Environment variables are one of the aspects of Unix programming that are poorly understood by a lot of people. In particular, I've noticed a lot of people seem to misunderstand how "exported" environment variables work. I think the root of this misunderstanding is that many people primarily encounter environment variables in the context of shell programming where the syntax for working with environment variables is identical to the syntax for accessing regular variables. Therefore I'm going to explain how environment variables work the other way around---outside of the context of shell programming first, which I think makes the whole concept easier to understand.
On Unix systems every process has an environment associated with it. The
environment is a mapping of string keys to string values. In a C program to look
up the value of a variable you'd use
getenv()
. You can set a
value with putenv()
or
setenv()
, and you can
delete a variable with
unsetenv()
. Environment
variables cannot contain null bytes, but otherwise there are no restrictions on
the contents. Typically all upper case letters are used for environment
variables, but this is just a convention.
New processes are created on Unix by calling fork()
followed by a call to one
of the [exec](https://en.wikipedia.org/wiki/Exec_(computing)) family of calls.

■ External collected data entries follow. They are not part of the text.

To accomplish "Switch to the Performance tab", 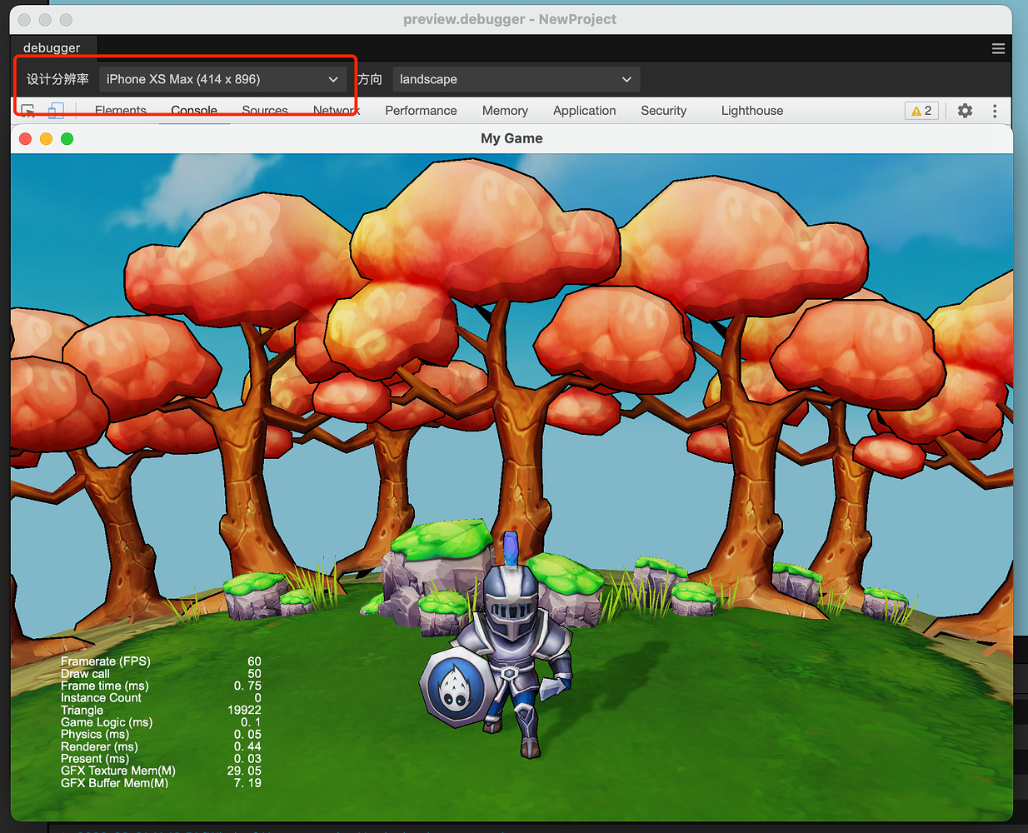I will pyautogui.click(x=421, y=110).
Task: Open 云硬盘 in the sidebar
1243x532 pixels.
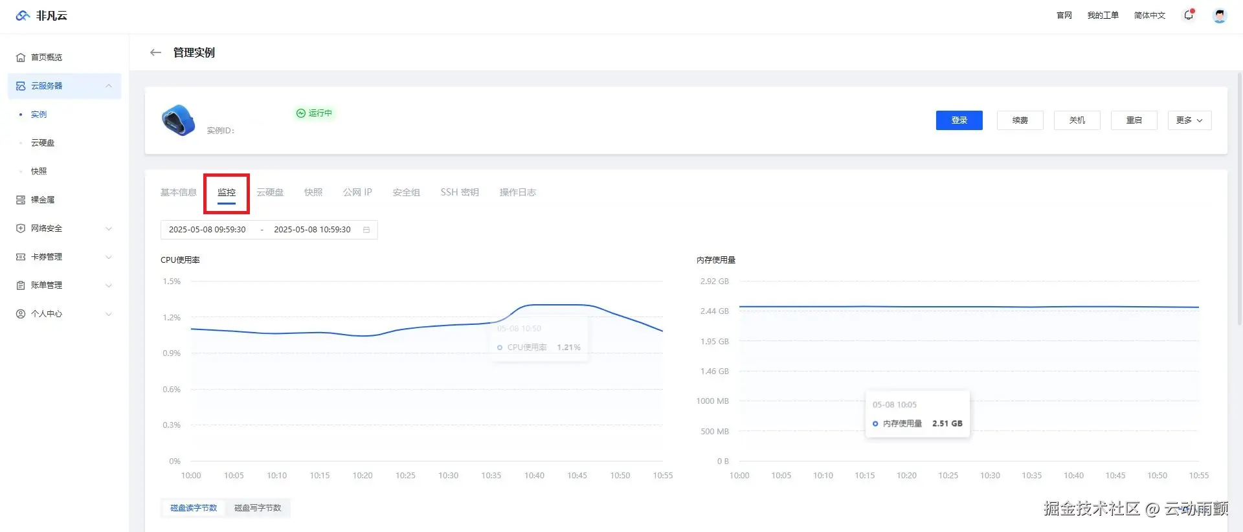Action: click(43, 143)
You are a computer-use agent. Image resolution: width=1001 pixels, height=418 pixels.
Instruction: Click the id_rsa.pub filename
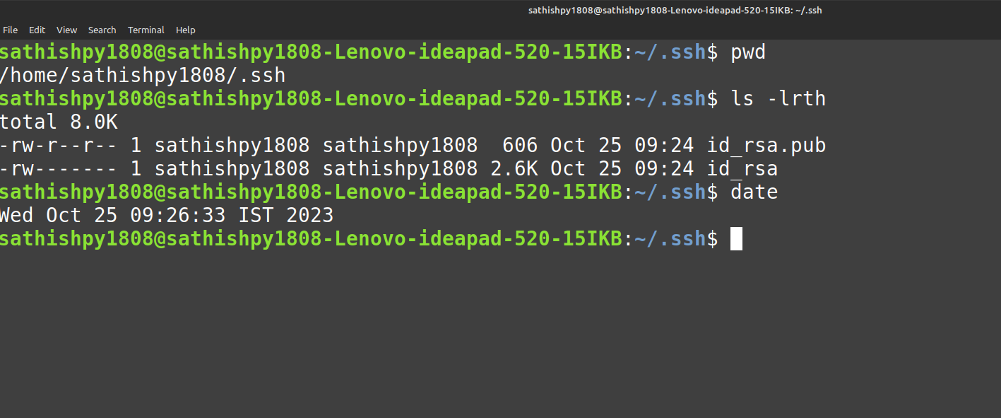(x=766, y=146)

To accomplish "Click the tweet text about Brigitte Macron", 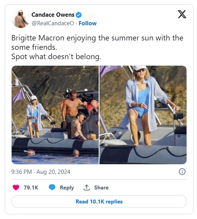I will [97, 42].
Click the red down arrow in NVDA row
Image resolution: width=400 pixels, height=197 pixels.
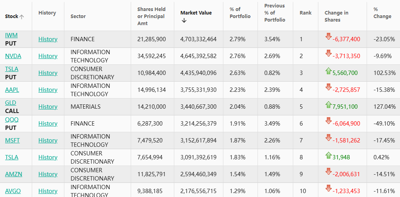(329, 54)
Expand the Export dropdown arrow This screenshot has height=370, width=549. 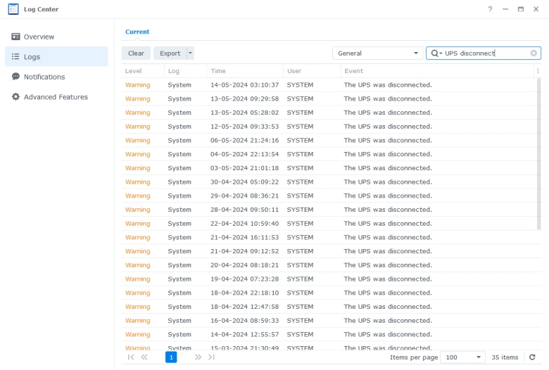[x=190, y=53]
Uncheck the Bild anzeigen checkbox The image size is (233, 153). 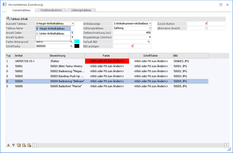(x=133, y=46)
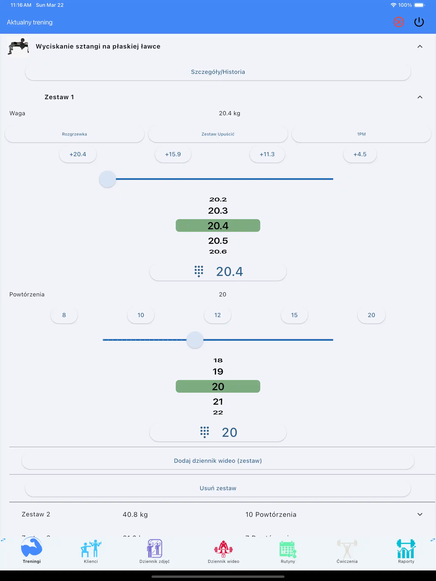The image size is (436, 581).
Task: Open the weight keypad icon
Action: (199, 271)
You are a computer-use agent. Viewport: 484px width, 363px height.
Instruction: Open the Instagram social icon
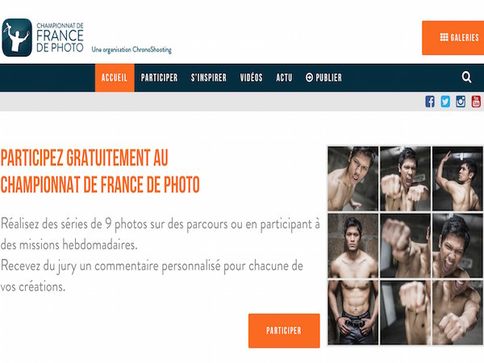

The way that exec is invoked controls what the initial environment for the new
executable will have. In the most common situation the new process will inherit
a copy of its parent's environment.
This is also what happens when you run a shell script. If the shell script launches new processes those processes will inherit a copy of the shell script's environment. There's nothing magic about shell scripts and environment variables---they work exactly the same way that other programs on Unix systems do.
What is confusing about shell scripts is that the syntax for using environment
variables is exactly the same as the syntax for using regular variables. For
instance, in a shell script you can typically access $USER
as if the variable
were defined somewhere in the script. What actually happens when you do this is
the shell will see that there's no variable declared called $USER
and then
will fall back to the environment by calling getenv()
with the string USER
.
There's effectively a two level lookup system, where first variables are looked
up in the normal variable scope and then in the environment.
When you declare and set a regular variable in a shell script the shell will
check if the variable you're using is in the environment. If it is, the value in
the environment will be updated automatically with putenv()
. These variables
are "exported" because the value you set will be visible to new processes. If
the variable isn't in the environment then it will not be automatically added to
it by the shell, so if you have a line like FOO=1
in your script then by
default FOO
won't be visible in the environment of new processes created by
the shell. If you want to add a new variable to the environment you must direct
the shell to do so with the export
statement. You only need to use export
once, and you only need to export variables that actually have meaning to
subprocesses. A common (but harmless) mistake that people make is to export too
many variables because of a lack of understanding of what export actually does.
Debugging
If you understand the above about how environment variables work usually you
won't run into any problems. However, from time to time you may need to debug
complex shell scripts or programs where it's not immediately obvious what is in
the environment. On Linux there's a fun trick for reading the environment of a
running process. In the proc pseudo-filesystem the environment of a process is
mapped to a file called /proc/PID/environ
. The values in the environment are
separated by null bytes, so in Python you can decode the values with some code
like:
print open('/proc/self/environ').read().split('\0')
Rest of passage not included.